秋風よ私の気持をじゃましなさんな、彼女を手に入れるまでは、という意味なのでしょう。
「玉を「手に巻く」と詠うところを見ると当時のファッションに、腕飾りがはやっていた事が想像されます。
世の中は
常斯(か)くのみか
結びてし
白玉の緒の
絶らく思へば
世の中はいつもこうした無情なものなのか、きつく結んだ真珠の緒も切れてしまう事を思へば。
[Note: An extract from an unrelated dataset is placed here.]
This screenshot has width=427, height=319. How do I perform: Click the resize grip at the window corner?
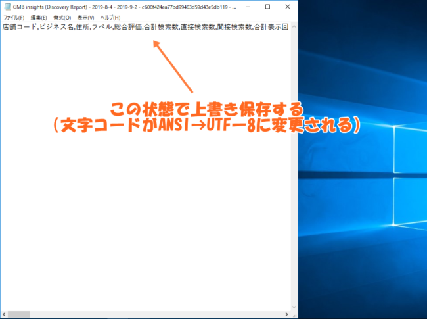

色白の美しい彼女もとうとう私をはなれて行ってしまったなげきの歌なのです。
玉の緒と聞けば、それを飾る当時の女性の首すじやふくよかな胸もと、またしなやかな腕、赤裳裾(すそ)からのぞく小鹿のようなすんなりした白き足もとを思わせてくれますが、玉の緒の歌のたいていが失恋の歌によまれているのがかなしい事です。
(新匠工芸会会員、織物作家)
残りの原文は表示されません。